» EXERCISE AIM
Return nothing but the lines from the one with "Image resolution: width=480" through the one with "Task: Show the +13 more instructors" in the data below, word for word and without pictures.

» RECORDS FOR THE TASK

+===+

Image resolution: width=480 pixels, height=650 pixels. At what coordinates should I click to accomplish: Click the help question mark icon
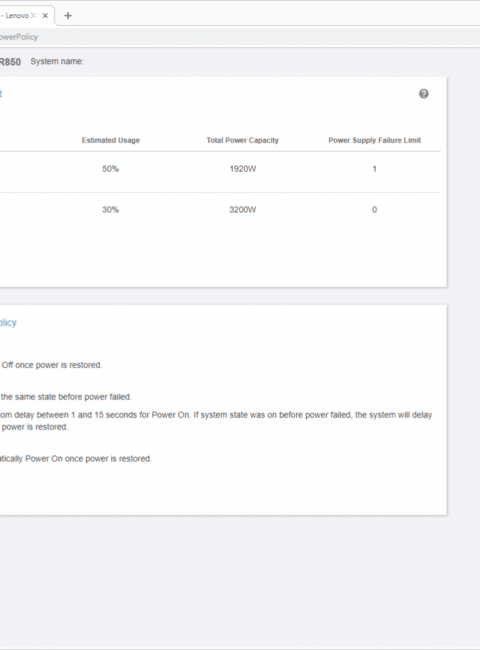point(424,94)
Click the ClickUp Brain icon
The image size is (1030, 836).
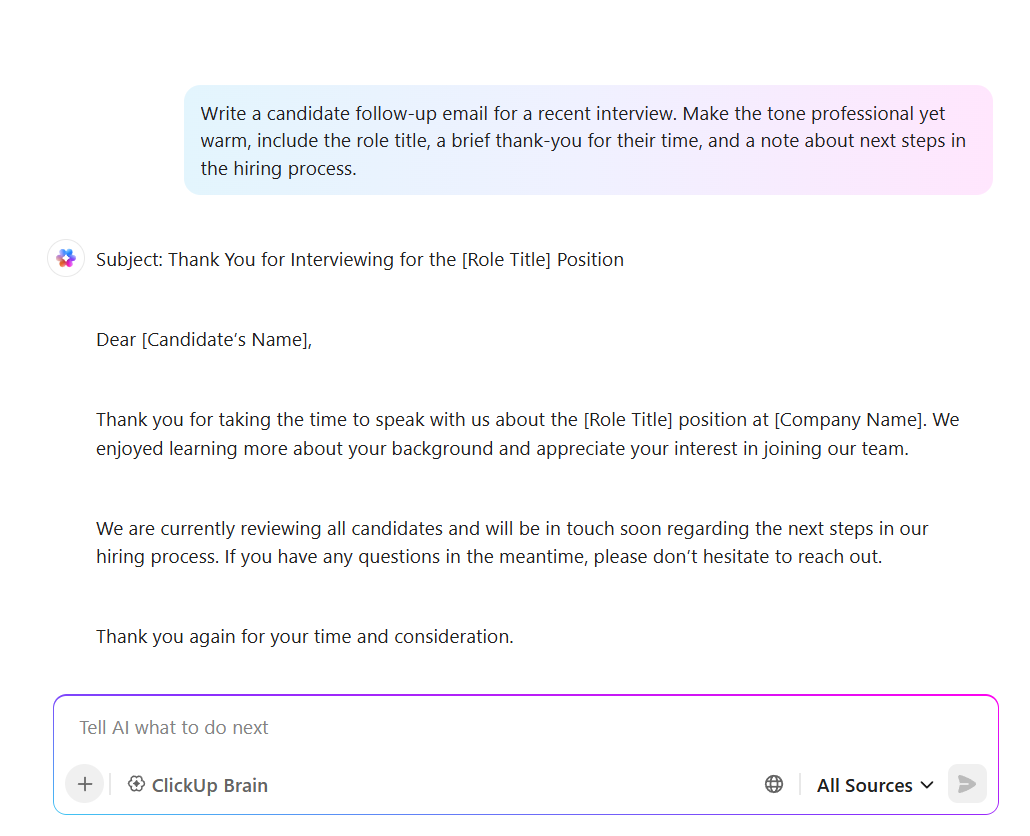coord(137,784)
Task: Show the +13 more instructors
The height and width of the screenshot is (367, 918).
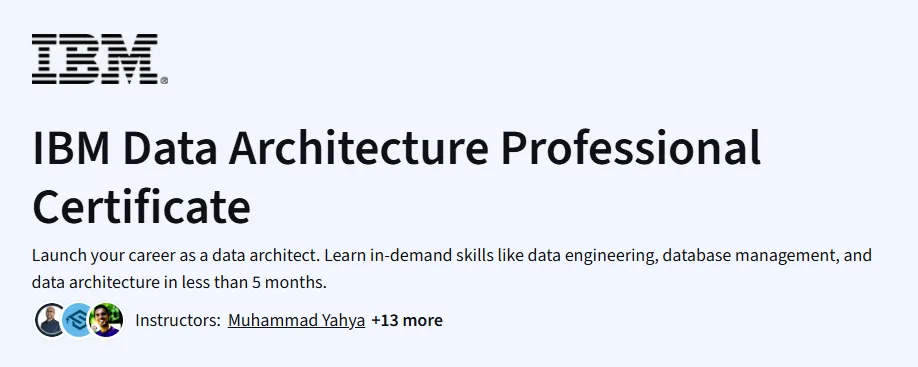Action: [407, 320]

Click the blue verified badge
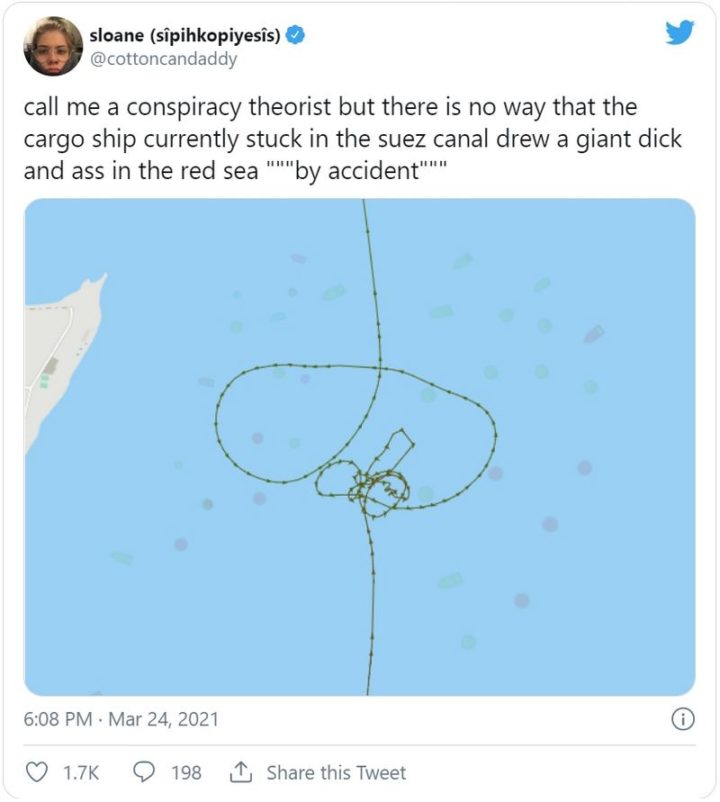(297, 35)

+===+

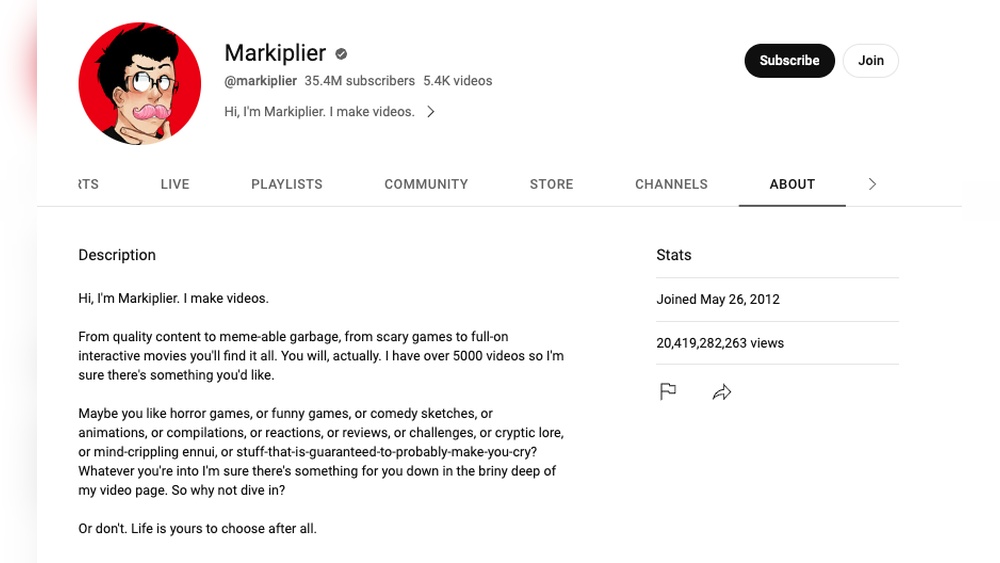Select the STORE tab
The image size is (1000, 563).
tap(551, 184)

+===+

» RESULT OF THIS EXERCISE
Image resolution: width=480 pixels, height=650 pixels. At what coordinates should I click to accomplish: Click the help question mark icon
point(424,94)
Click the ClickUp Brain icon
The image size is (1030, 836).
coord(137,784)
Task: Show the +13 more instructors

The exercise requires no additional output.